EDUCATION
Prior to the 1870 Elementary Education Act, education was voluntary and funded by subscriptions. The earliest record of a school in the village is in a letter dated 11th December 1775 sent to Lord Ailesbury’s office:
‘Dear Sir – You will have the goodness to inform Lord Ailesbury that there are twelve children who will leave Easton School at Christmas. You will further state that they have been regularly catechized by me and also examined in their reading and that I think they will not easily lose the knowledge which they have acquired. Yours sincerely – William Sparkes’
In 1835 an enquiry into schools recorded in the village an infants’ school with 12 pupils, a National school with 10 boys and 10 girls daily and 30 of each on Sundays.
The 1870 act introduced publicly controlled schools to fill the large gaps in the educational map of the country. The new schools were to be paid for out of local rates and governed by popularly elected school boards. Queen Victoria encouraged landowners to allocate appropriate parcels of land. George Frederick, the Marquess of Ailesbury did his duty by providing the site in Easton where the school was built in 1870 and still stands today.
On 1st February 1871, Easton Royal National School opened with Master JW Pearce, supported by assistant teachers Mrs Pearce and Mary Ann Beckingham, sewing mistress Mrs C Smith and 64 pupils. Attendance was now compulsory for children aged between five and twelve unless they were sick or lived more than one mile from a school. Parents who were able contributed one penny a week for each child attending.
Mr Pearce and his staff had many frustrations to deal with, as the log book records: ‘February 6th/7th – Examined classes 1 and 2 in general knowledge and found them very backward. Took two lowest classes and found them very dull.’
School attendance was spasmodic depending on the seasons, with many children away planting then picking potatoes, hay making and during harvesting the school closed from 21st August until 23ed September.
Latecomers were common with youngsters doing chores at home or busy earning pennies on local farms before school. When it was wet, some didn’t turn up at all. It was not unusual for the school to close and pupils to die during the frequent epidemics of scarlet fever, diphtheria, measles, chicken pox, influenza, whooping cough and impetigo that swept through the village. For some years, the annual HM Inspector reports were on the lines of ‘could do a great deal better’.
Finally, in 1884 came a breakthrough: ‘The children are in very good order and have passed a thoroughly successful examination in Elementary subjects, the handwriting having considerably improved during the past year. The general character of the Recitation is fairly good, that of the second Standard being good. Grammar and Geography have also been efficiently taught, although children of the third Standard are not quite up to the mark in the latter subject. Altogether the present condition of the village school is highly gratifying. ‘
The house opposite the school was once home to a succession of school teachers as recalled by Jack Pearce: ‘Borrowing from my mother there was Mr Scales ‘very handy with the cane’ followed by Johnny Dereham (ditto). Then came the excellent Miss Winzar, Miss Rule and finally Miss Tabor who threw my highly treasured set of footballing cigarette cards into the blazing school stove just because she caught me looking through them in class.’
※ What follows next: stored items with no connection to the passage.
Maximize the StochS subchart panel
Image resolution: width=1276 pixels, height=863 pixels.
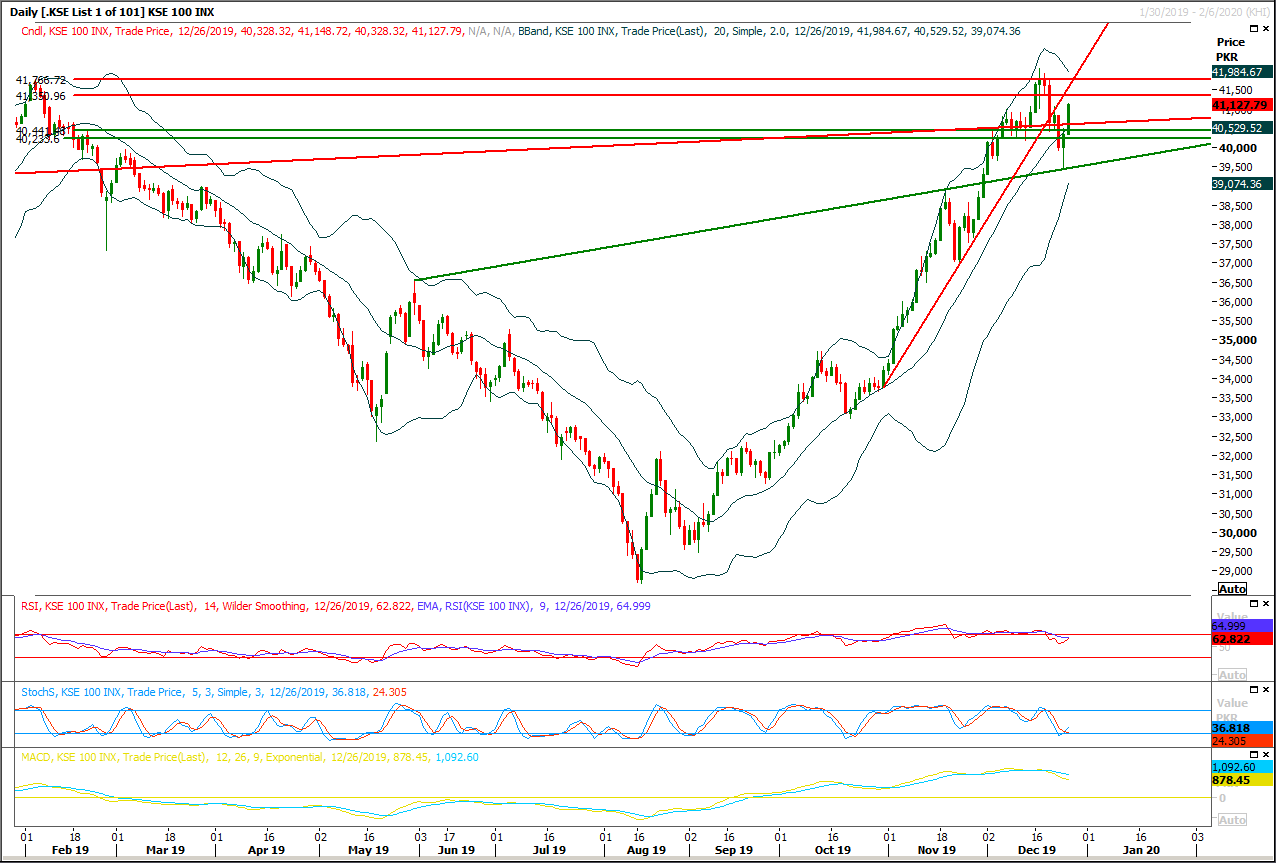click(1253, 689)
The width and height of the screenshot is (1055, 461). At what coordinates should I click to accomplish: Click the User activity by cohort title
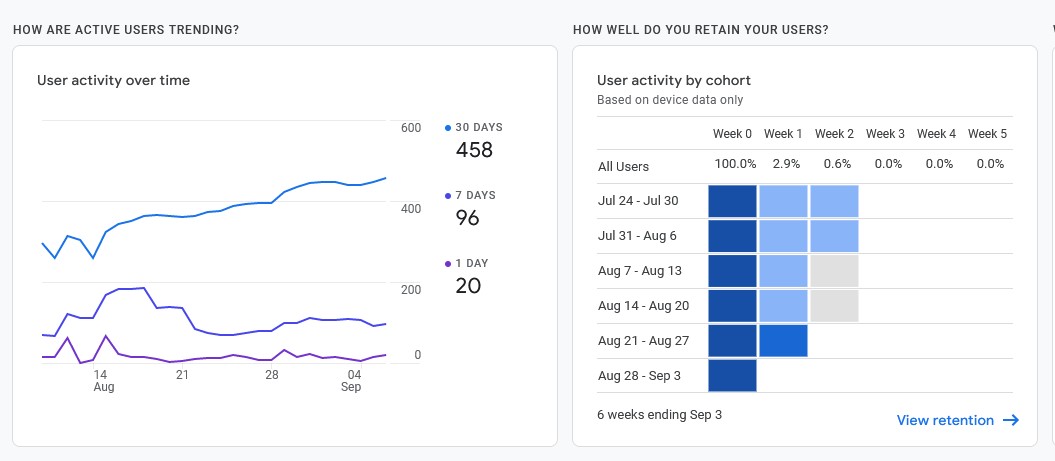pyautogui.click(x=673, y=80)
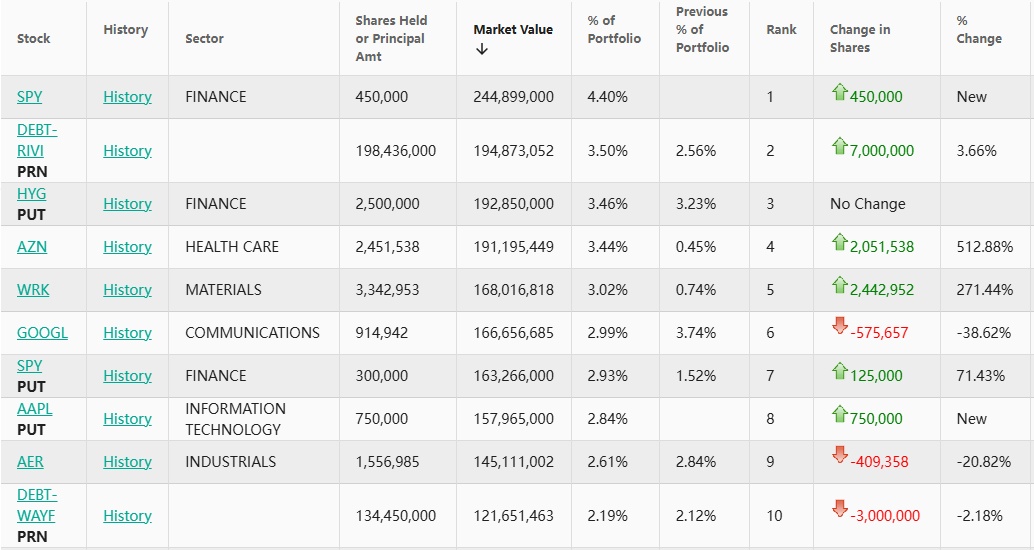The image size is (1034, 550).
Task: Open the AER ticker link
Action: (x=30, y=461)
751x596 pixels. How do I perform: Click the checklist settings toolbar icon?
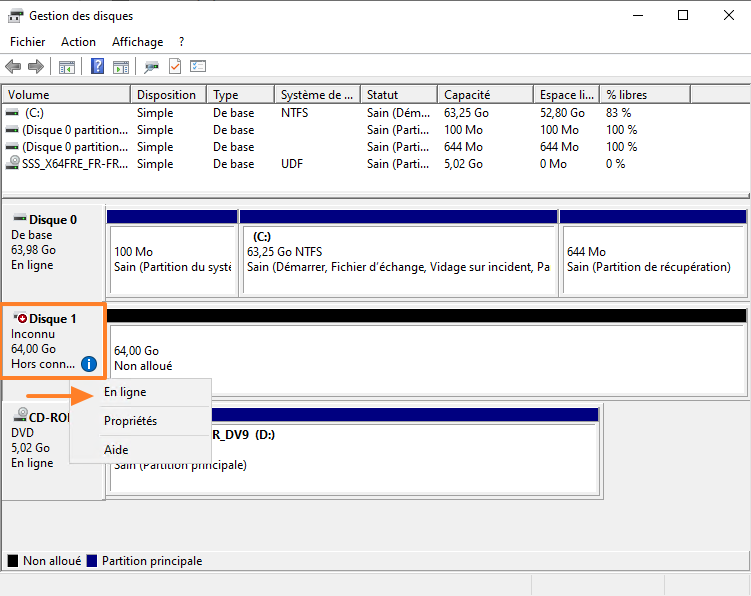pos(198,67)
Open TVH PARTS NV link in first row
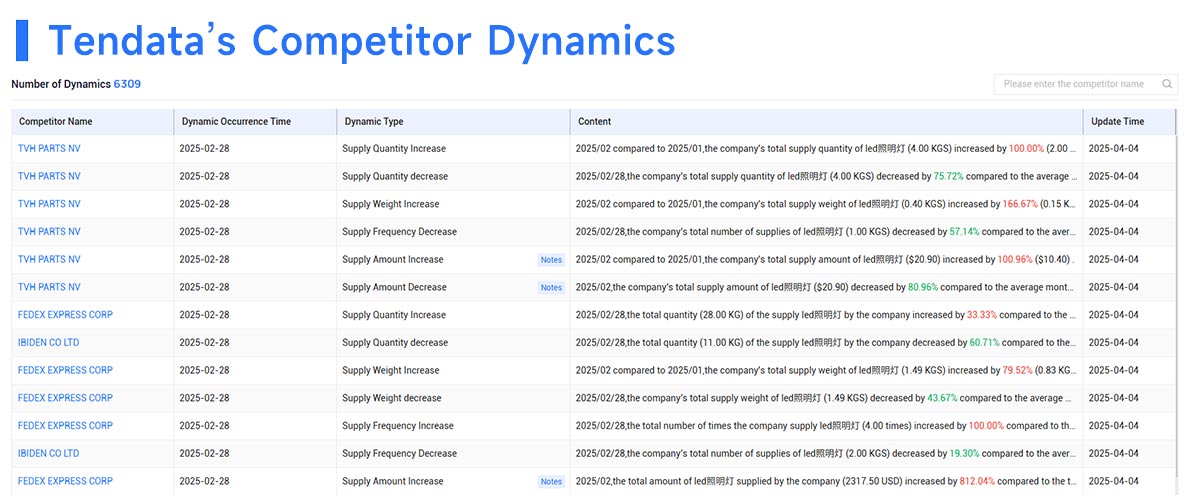 pyautogui.click(x=49, y=149)
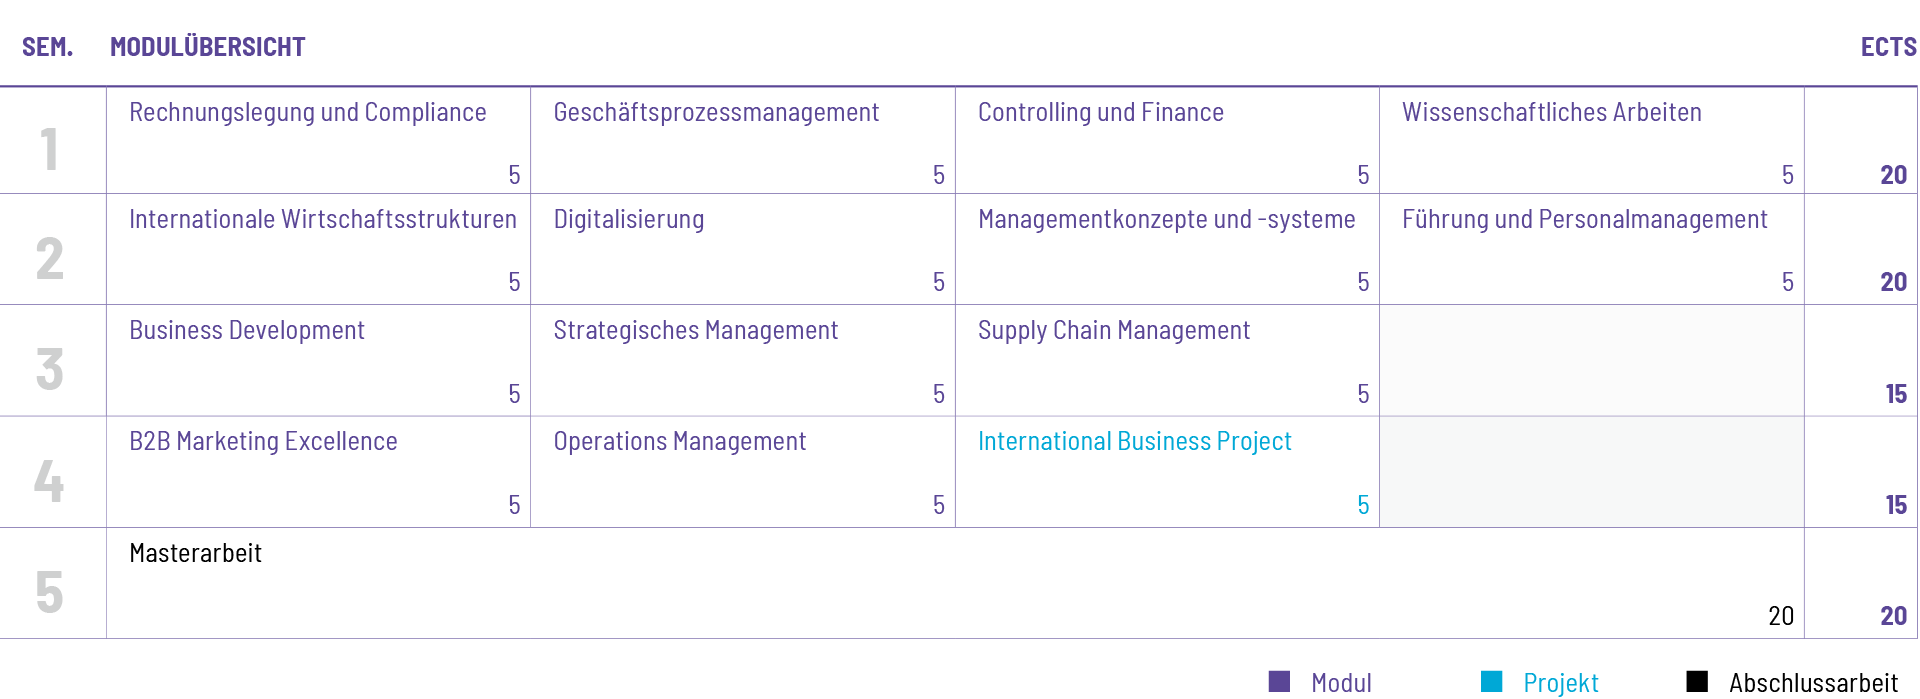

Alec Choules remembers Mr Dereham as a patriotic man and a good teacher: ‘We were well and truly indoctrinated with the British Empire tradition. Most of the songs we learnt were of the ‘Rule Britannia’ and ‘Hearts of Oak’ type. Geography was mostly about the British Empire which in those days covered most of the world. History was a case of remembering a lot of dates of battles and kings and we had a fair grounding in what happened in England after 1066.’
Adult education was not ignored - the Reading Room movement of the mid-19th century encouraged local communities to set up provision for evening classes. In 1895 an Evening Continuation School was begun in what is now called Library Cottage, kindly set aside for this purpose by Mr Powell of Easton Farm.
Subjects taught by school master Mr Scales included: Agriculture, Music, Weather, Arithmetic, Insects, Phases of the Moon and The Science of Common Things. Less than two years later, the classes ceased because a rowdy element preferred fighting to reading.
In 1986, a government plan to close the school was defeated by spirited parental opposition. Some years later, a new front office and assembly room/gymnasium were added thanks to an amazing fund-raising effort by the community.